→ **Exercise details**
Rewrite the items below, substituting "screen capture" for every occurrence of "screenshot" and leaving everything else unchanged. Omit the pictures from your version.

═══ Records to use ═══

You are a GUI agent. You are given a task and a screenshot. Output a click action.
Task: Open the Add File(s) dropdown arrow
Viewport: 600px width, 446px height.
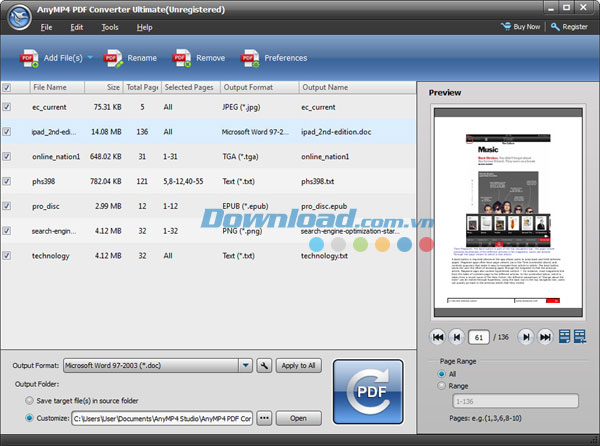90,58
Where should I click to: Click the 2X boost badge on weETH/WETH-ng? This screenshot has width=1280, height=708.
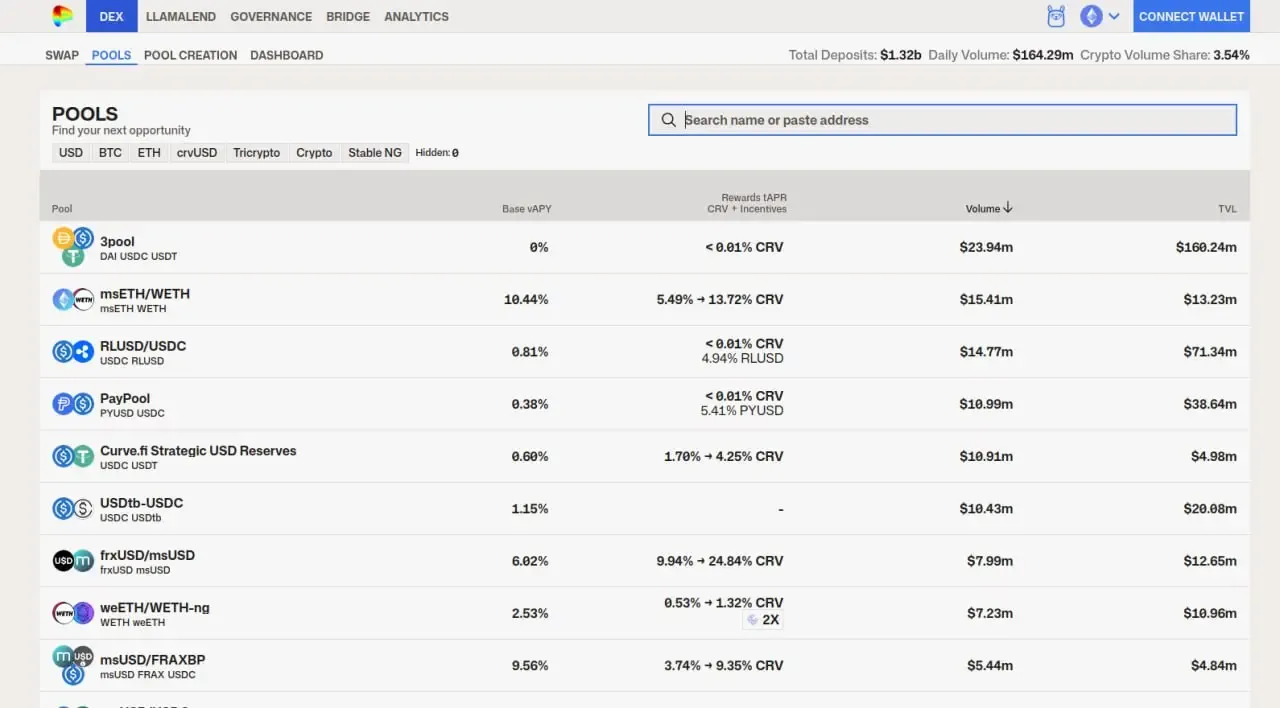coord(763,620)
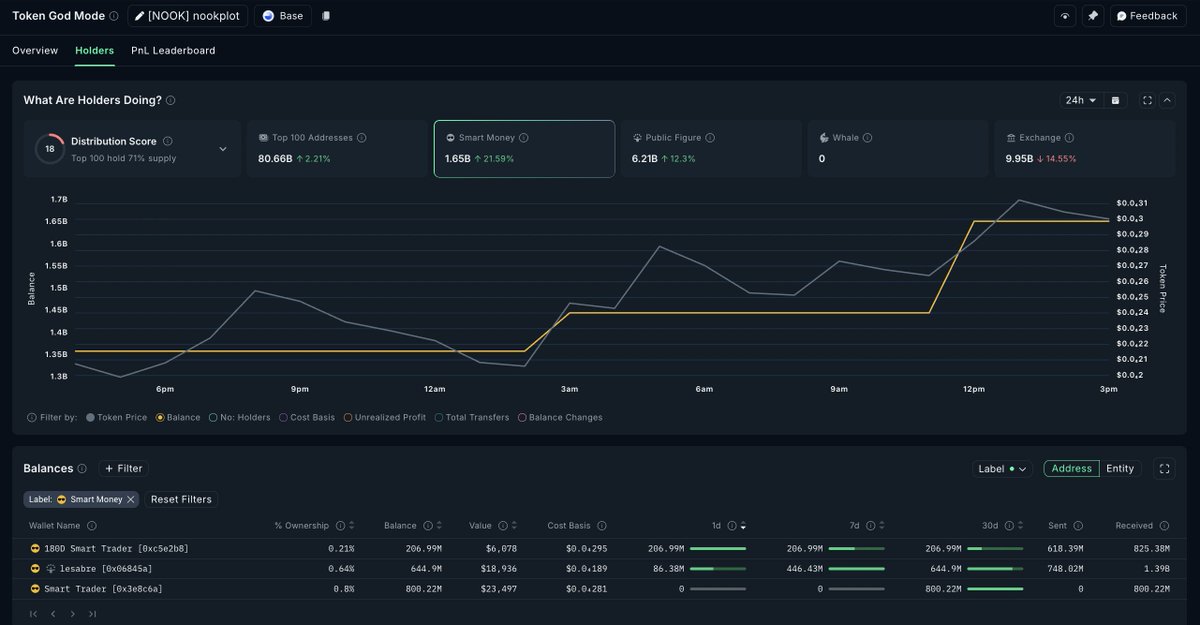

═══

→ **Reply**
You are a GUI agent. You are given a task and a screen capture. Output a click action.
Task: Open the Add File(s) dropdown arrow
Viewport: 600px width, 446px height.
90,58
Where should I click to: Click the 2X boost badge on weETH/WETH-ng? This screen capture has width=1280, height=708.
coord(763,620)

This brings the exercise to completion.